Sample end-to-end solutions to implement streaming at scale scenarios using Azure

About the repository

The sample shows how to setup an end-to-end solution to implement a streaming at scale scenario using a choice of different Azure technologies. There are many possible way to implement such solution in Azure, following Kappa or Lambda architectures, a variation of them, or even custom ones. Each architectural solution can also be implemented with different technologies, each one with its own pros and cons.

More info on Streaming architectures can also be found here:

Here's also a list of scenarios where a Streaming solution fits nicely

A good document the describes the Stream Technologies available on Azure is the following one:

Choosing a stream processing technology in Azure

The goal of this repository is to showcase all the possible common architectural solution and implementation, describe the pros and the cons and provide you with sample script to deploy the whole solution with 100% automation.

Running the samples

All samples uses AZ CLI and Bash scripts. Make sure you have AZ CLI installed:

https://docs.microsoft.com/en-us/cli/azure/?view=azure-cli-latest

If you're running on Windows, it is suggested to run script from WSL

https://docs.microsoft.com/en-us/windows/wsl/install-win10

although you can also run them from any Bash environment. Just keep in mind that script have been tested on Ubuntu on WSL and OS X only.

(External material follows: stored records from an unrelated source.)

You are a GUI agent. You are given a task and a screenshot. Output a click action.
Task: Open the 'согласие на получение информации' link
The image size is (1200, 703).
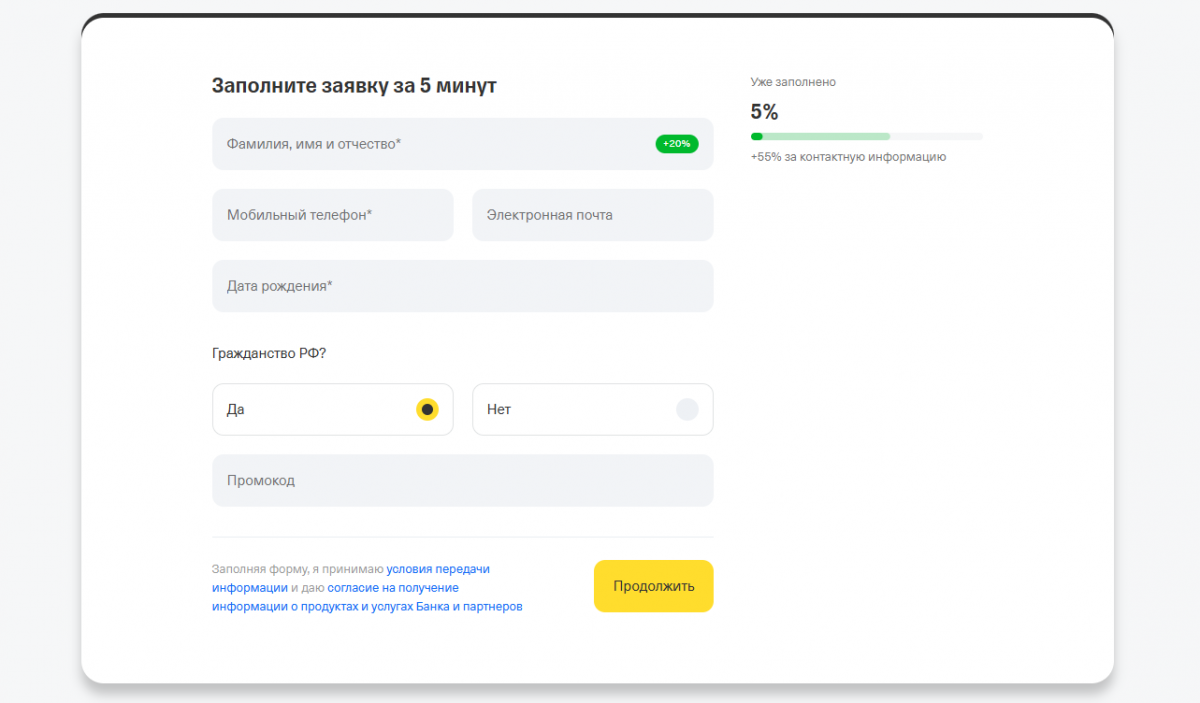pos(392,588)
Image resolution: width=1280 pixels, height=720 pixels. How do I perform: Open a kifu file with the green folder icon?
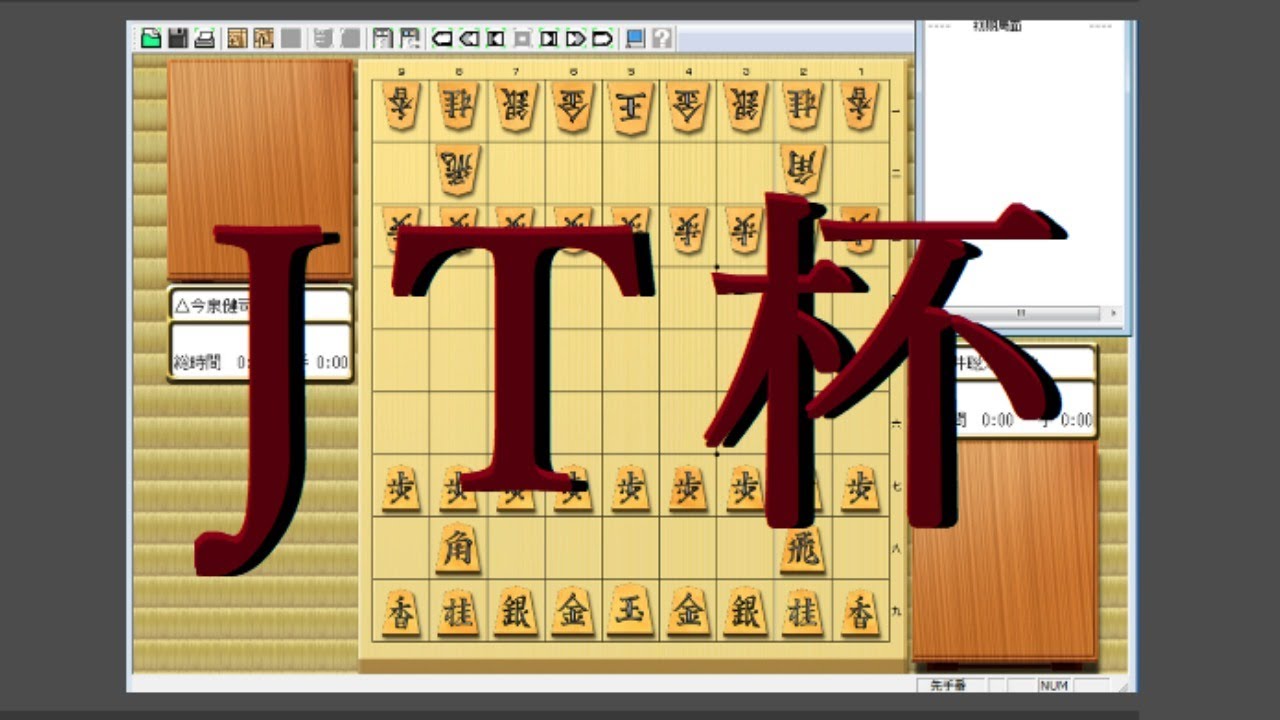[151, 39]
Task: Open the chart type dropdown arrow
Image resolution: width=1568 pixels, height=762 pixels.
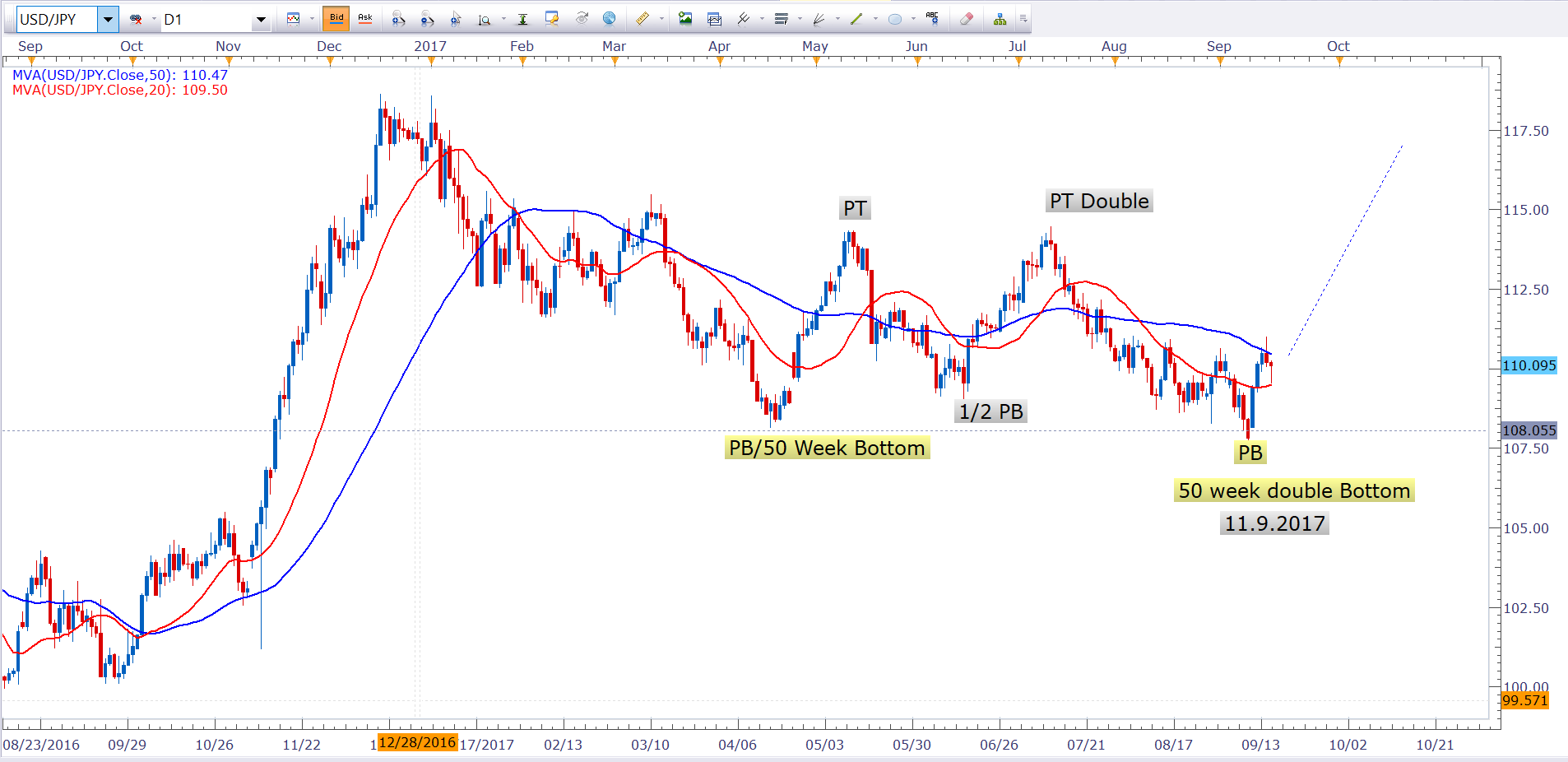Action: pos(312,19)
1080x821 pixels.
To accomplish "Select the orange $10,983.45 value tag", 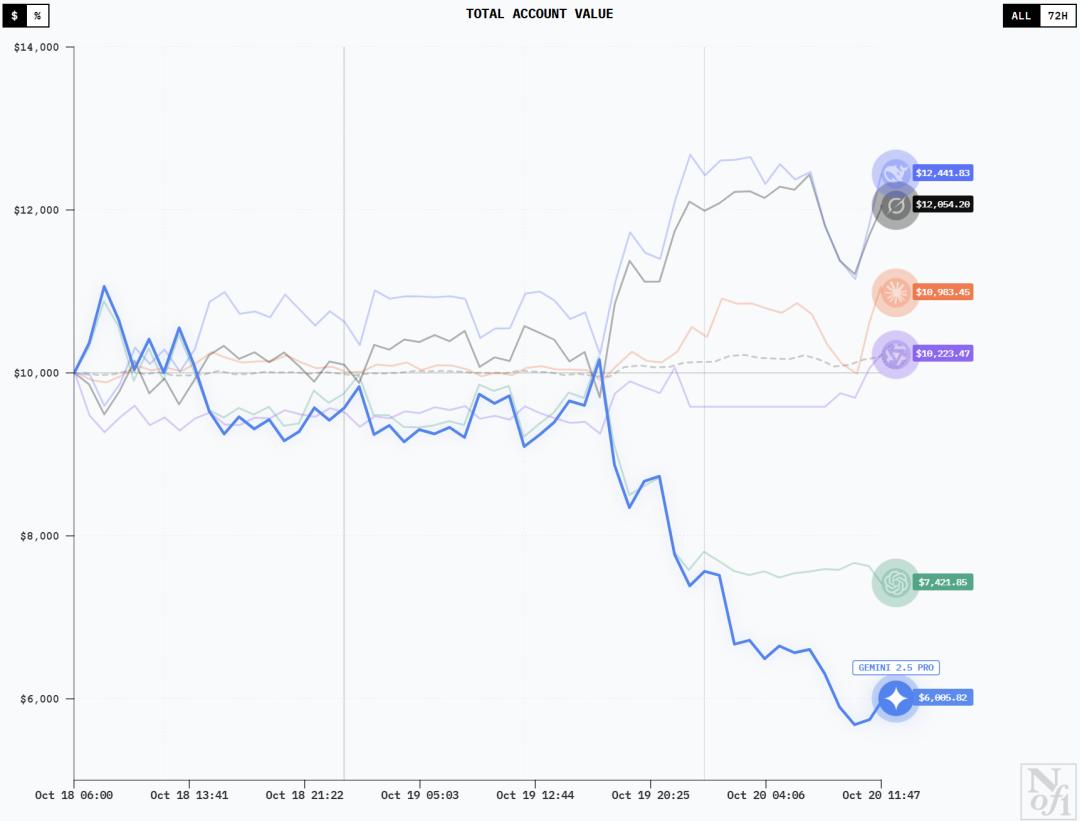I will coord(942,292).
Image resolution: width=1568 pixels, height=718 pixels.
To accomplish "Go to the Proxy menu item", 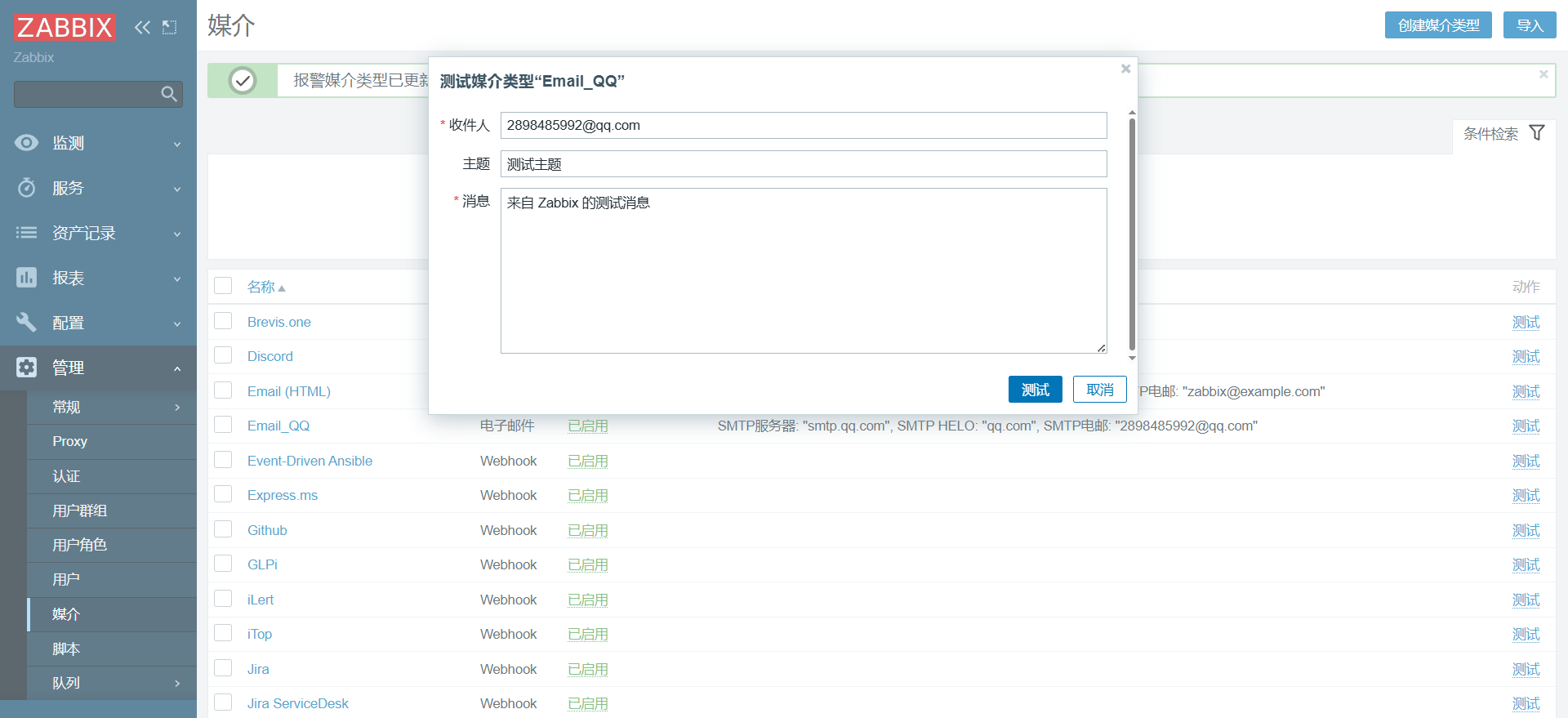I will 70,441.
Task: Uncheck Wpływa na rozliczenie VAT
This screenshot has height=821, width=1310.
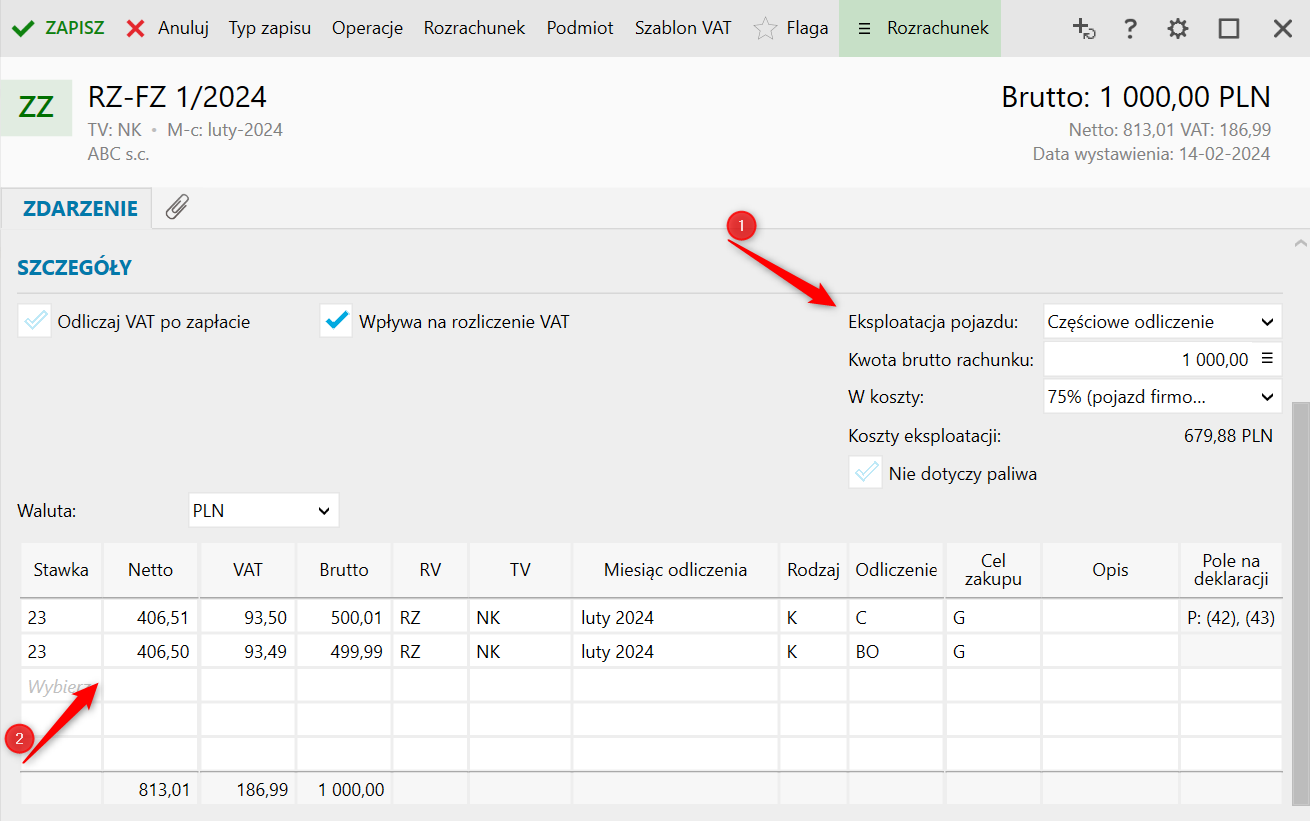Action: pos(337,321)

In order to clone the repository you'll also need Git:

https://git-scm.com/downloads

The Git For Windows version comes with a Bash too

https://gitforwindows.org/

Some samples may have more specific needs. In that case the required software will be mentioned in sample's readme.

Available solutions

At present time the available solutions is

Cosmos DB Sample

Implement a stream processing architecture using: - EventHubs (Ingest / Immutable Log) - AzureFunctions (Stream Process) - Cosmos DB (Serve)

EventHubs Capture Sample

Implement stream processing architecture using: - EventHubs (Ingest) - EventHubs Capture (Store) - Azure Blob Store (Data Lake) - Apache Drill (Query/Serve)

Stream Analytics Sample

Implement a stream processing architecture using: - EventHubs (Ingest / Immutable Log) - Stream Analytics (Stream Process) - Cosmos DB (Serve)

Roadmap

The following technologies are planned to be used in the end-to-end sample solution

Ingestion

  • IoT Hub (Work in Progress)
  • EventHub Kafka

Stream Processing

  • Databricks Spark Structured Streaming
  • Azure Stream Analytics
  • Azure Functions
  • Azure Data Explorer

Batch Processing

  • EventHubs Capture
  • Databricks Spark
  • Azure Data Explorer
  • Open Source solutions (like Apache Drill)

Serving Layer

  • Azure Data Explorer
  • Cosmos DB
  • Azure SQL
  • Azure DW